--- QUESTIONS ON THE MATERIAL ---
1) In the alt text article below, list every generic alt text example that the article quotes.
2) For each statement, say whether the alt text article below agrees with it. Answer yes or no and quote the deciding words.
(a) Rewriting the alternative texts for an entire page takes about an hour.
(b) Alt text began as a tool for screen readers.
(c) A RAG system replaces images with their alt text.
3) Reproduce the passage of the alt text article below that opens with the words containing "Roberto Serra 25" and closes with "can finally cite.".

--- EXCERPTED TEXT ---
- Opening Delimiter -

Content Structure for AI

Do your infographics have alt text like ‘sales chart’? To AI, they don’t exist

Roberto Serra 25 June 2026·~8 min read

You've published infographics with market data, comparisons, original results — but if the image's alternative text only says 'sales chart', to AI that data doesn't exist. The model doesn't see images: it only reads the text you've placed on top of them. You're hiding your best data exactly where AI looks. Rewriting those alternative texts for an entire page takes twenty minutes — and turns every image into content that models can finally cite.

There’s an uncomfortable truth about your site’s images: AI doesn’t see them. It doesn’t interpret them, doesn’t analyze them, doesn’t extract data from them. When a RAG system processes your page, images are holes. Empty spaces. The only thing the model reads is the alternative text — that alt attribute that many people fill in with “company logo” or “results chart” and treat as an accessibility obligation to get out of the way quickly.

The point is that this attribute isn’t an obligation to get out of the way. It’s content. It’s the only bridge between what the image shows and what AI manages to understand. If the bridge is empty or generic, to the model the image simply doesn’t exist — and with it, the data, relationships, and evidence you worked hard to produce disappear.

Why alt text is content, not decoration

When I talk about alt text with my clients, the most frequent reaction is “yes, we add it for accessibility.” And that’s true: it was born as a tool for screen readers, to allow those who can’t see the image to understand its content. But the mechanism that makes it useful for a screen reader is the same one that makes it useful for an AI crawler: both read text, not pixels.

A RAG system converts your page into flat text. Images are replaced by their alt text — or by nothing, if the alt text is missing. This means that an infographic with five key data points, if it has “data infographic” as alt text, contains zero information for AI. Those five data points don’t exist in the text the model processes.

In the research world, the principle is clear. Volpini et al. in 2026 defined what happens when a page’s content is made explicitly readable:

“Enhanced pages transform opaque entity URIs into readable, structured information.”

Volpini et al., 2026

“Readable, structured information” — that’s exactly what well-written alt text does for an image. It transforms something opaque (the image, which AI can’t decode) into readable, structured information. Without this transformation, the visual content of your page stays opaque — and opaque, for a retrieval system, means nonexistent.

The problem of poorly formatted documents

You might think AI compensates somehow. That the model understands from context what’s in the image. But it doesn’t work that way. Volpini et al. again measured a figure that changes the perspective:

“The agent provides substantial lift on poorly formatted documents.”

- Closing Delimiter -

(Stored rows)
- Opening Delimiter -

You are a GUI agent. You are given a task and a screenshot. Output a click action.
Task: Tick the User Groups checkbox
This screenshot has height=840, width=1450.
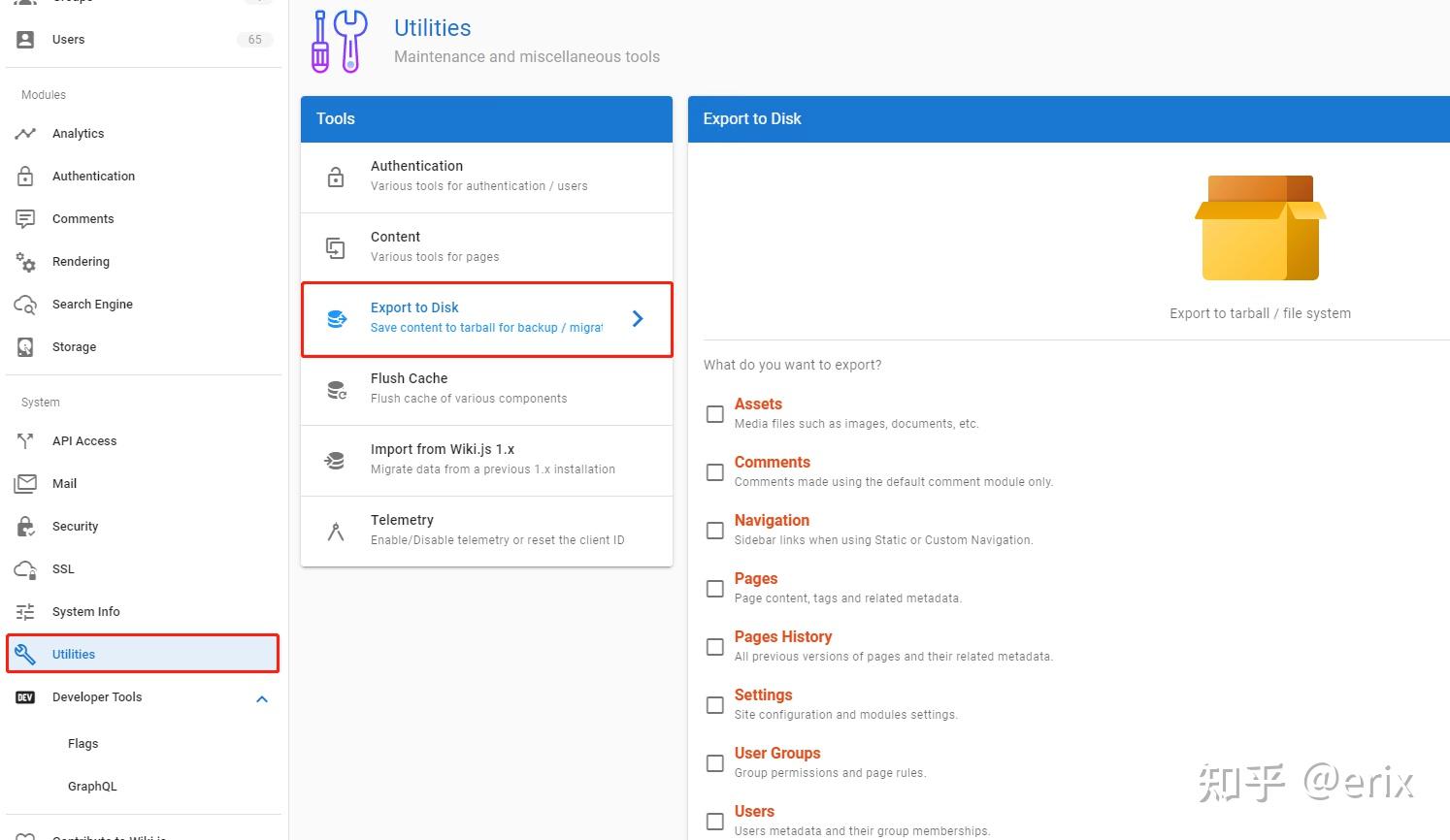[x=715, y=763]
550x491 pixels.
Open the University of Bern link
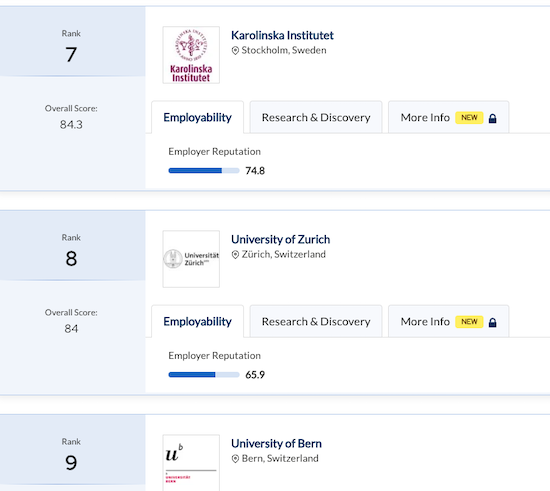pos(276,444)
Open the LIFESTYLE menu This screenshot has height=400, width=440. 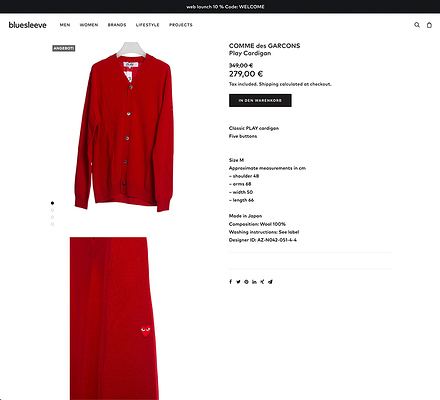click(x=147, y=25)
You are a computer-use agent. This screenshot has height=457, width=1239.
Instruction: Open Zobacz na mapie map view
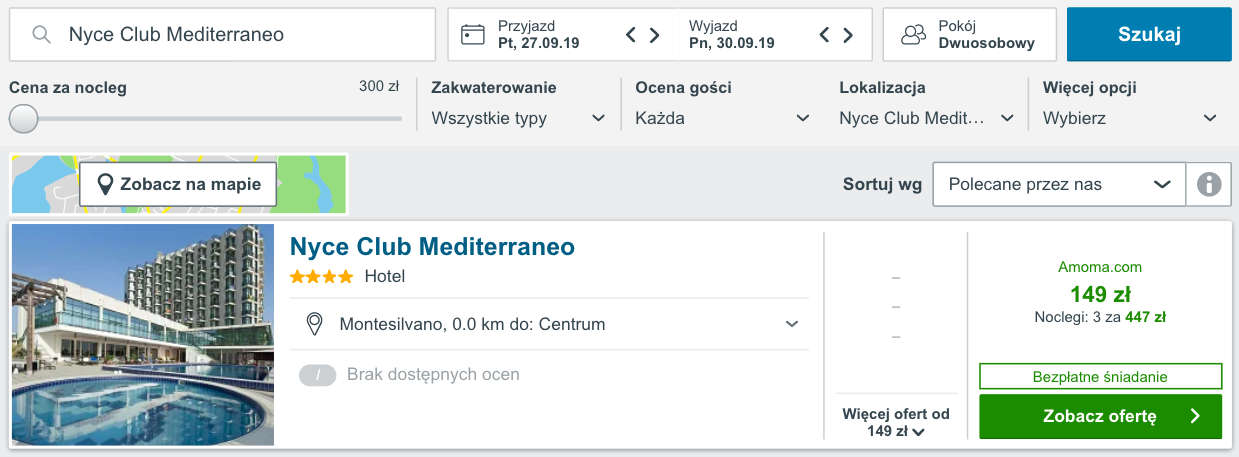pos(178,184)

- Closing Delimiter -

--- ANSWERS FOR THE EXERCISE ---
1)
- sales chart
- company logo
- results chart
- data infographic

2)
(a) No: "Rewriting those alternative texts for an entire page takes twenty minutes"
(b) Yes: "it was born as a tool for screen readers"
(c) Yes: "Images are replaced by their alt text — or by nothing, if the alt text is missing."

3)
Roberto Serra 25 June 2026·~8 min read

You've published infographics with market data, comparisons, original results — but if the image's alternative text only says 'sales chart', to AI that data doesn't exist. The model doesn't see images: it only reads the text you've placed on top of them. You're hiding your best data exactly where AI looks. Rewriting those alternative texts for an entire page takes twenty minutes — and turns every image into content that models can finally cite.